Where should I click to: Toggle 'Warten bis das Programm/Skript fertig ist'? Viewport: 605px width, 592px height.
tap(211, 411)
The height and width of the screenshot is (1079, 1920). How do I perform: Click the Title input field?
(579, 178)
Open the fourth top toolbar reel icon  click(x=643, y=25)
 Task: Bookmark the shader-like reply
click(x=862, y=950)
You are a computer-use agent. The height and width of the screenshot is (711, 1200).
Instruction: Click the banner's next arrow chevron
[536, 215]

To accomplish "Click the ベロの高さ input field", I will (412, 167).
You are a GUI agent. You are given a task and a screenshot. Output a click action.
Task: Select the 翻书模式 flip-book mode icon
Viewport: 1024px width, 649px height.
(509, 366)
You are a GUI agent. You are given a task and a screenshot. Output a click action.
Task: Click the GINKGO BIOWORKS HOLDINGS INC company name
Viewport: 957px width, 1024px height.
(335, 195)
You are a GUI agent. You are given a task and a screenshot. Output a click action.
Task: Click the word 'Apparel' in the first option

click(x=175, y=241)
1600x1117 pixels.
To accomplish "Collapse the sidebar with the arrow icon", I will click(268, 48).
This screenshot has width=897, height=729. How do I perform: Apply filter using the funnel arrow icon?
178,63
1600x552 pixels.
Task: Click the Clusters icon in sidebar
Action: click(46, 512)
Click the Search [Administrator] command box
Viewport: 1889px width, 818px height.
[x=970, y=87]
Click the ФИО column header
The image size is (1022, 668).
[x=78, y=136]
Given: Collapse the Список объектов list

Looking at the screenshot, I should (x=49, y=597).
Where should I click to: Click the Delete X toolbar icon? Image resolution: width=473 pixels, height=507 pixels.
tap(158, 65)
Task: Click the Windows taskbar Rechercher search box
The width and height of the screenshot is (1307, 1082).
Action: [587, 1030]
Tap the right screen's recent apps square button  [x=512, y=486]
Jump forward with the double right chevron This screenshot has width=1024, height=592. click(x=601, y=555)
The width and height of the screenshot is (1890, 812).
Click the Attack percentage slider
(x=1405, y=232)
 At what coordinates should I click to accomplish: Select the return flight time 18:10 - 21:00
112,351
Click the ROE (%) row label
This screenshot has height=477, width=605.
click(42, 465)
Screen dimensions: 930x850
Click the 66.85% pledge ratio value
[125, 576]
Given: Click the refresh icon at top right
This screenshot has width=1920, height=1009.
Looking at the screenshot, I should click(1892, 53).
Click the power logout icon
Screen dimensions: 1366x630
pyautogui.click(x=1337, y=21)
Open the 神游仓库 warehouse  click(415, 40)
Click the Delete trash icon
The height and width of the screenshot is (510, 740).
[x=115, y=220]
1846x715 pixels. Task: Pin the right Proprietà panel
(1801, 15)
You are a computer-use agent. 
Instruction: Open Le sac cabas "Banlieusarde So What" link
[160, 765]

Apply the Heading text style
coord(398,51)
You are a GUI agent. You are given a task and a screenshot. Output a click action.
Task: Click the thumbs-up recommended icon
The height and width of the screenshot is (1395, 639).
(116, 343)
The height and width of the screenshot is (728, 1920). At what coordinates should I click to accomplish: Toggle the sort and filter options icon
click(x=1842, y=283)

- - - - - - -

Each entry should be duplicated exactly as it was given.

Written answer —
Where should I click to: Toggle 'Warten bis das Programm/Skript fertig ist'? Viewport: 605px width, 592px height.
tap(211, 411)
The height and width of the screenshot is (1079, 1920). How do I perform: Click the Title input field?
(579, 178)
Open the fourth top toolbar reel icon  click(x=643, y=25)
 Task: Bookmark the shader-like reply
click(x=862, y=950)
You are a computer-use agent. The height and width of the screenshot is (711, 1200).
Instruction: Click the banner's next arrow chevron
[536, 215]

To accomplish "Click the ベロの高さ input field", I will (412, 167).
You are a GUI agent. You are given a task and a screenshot. Output a click action.
Task: Select the 翻书模式 flip-book mode icon
Viewport: 1024px width, 649px height.
(509, 366)
You are a GUI agent. You are given a task and a screenshot. Output a click action.
Task: Click the GINKGO BIOWORKS HOLDINGS INC company name
Viewport: 957px width, 1024px height.
(335, 195)
You are a GUI agent. You are given a task and a screenshot. Output a click action.
Task: Click the word 'Apparel' in the first option

click(x=175, y=241)
1600x1117 pixels.
To accomplish "Collapse the sidebar with the arrow icon", I will click(268, 48).
This screenshot has width=897, height=729. How do I perform: Apply filter using the funnel arrow icon?
178,63
1600x552 pixels.
Task: Click the Clusters icon in sidebar
Action: click(46, 512)
Click the Search [Administrator] command box
Viewport: 1889px width, 818px height.
[x=970, y=87]
Click the ФИО column header
The image size is (1022, 668).
[x=78, y=136]
Given: Collapse the Список объектов list

Looking at the screenshot, I should (x=49, y=597).
Where should I click to: Click the Delete X toolbar icon? Image resolution: width=473 pixels, height=507 pixels.
tap(158, 65)
Task: Click the Windows taskbar Rechercher search box
The width and height of the screenshot is (1307, 1082).
Action: [587, 1030]
Tap the right screen's recent apps square button  [x=512, y=486]
Jump forward with the double right chevron This screenshot has width=1024, height=592. click(x=601, y=555)
The width and height of the screenshot is (1890, 812).
Click the Attack percentage slider
(x=1405, y=232)
 At what coordinates should I click to accomplish: Select the return flight time 18:10 - 21:00
112,351
Click the ROE (%) row label
This screenshot has height=477, width=605.
click(42, 465)
Screen dimensions: 930x850
Click the 66.85% pledge ratio value
[125, 576]
Given: Click the refresh icon at top right
This screenshot has width=1920, height=1009.
Looking at the screenshot, I should click(1892, 53).
Click the power logout icon
Screen dimensions: 1366x630
pyautogui.click(x=1337, y=21)
Open the 神游仓库 warehouse  click(415, 40)
Click the Delete trash icon
The height and width of the screenshot is (510, 740).
[x=115, y=220]
1846x715 pixels. Task: Pin the right Proprietà panel
(1801, 15)
You are a computer-use agent. 
Instruction: Open Le sac cabas "Banlieusarde So What" link
[160, 765]

Apply the Heading text style
coord(398,51)
You are a GUI agent. You are given a task and a screenshot. Output a click action.
Task: Click the thumbs-up recommended icon
The height and width of the screenshot is (1395, 639).
(116, 343)
The height and width of the screenshot is (728, 1920). At what coordinates should I click to accomplish: Toggle the sort and filter options icon
click(x=1842, y=283)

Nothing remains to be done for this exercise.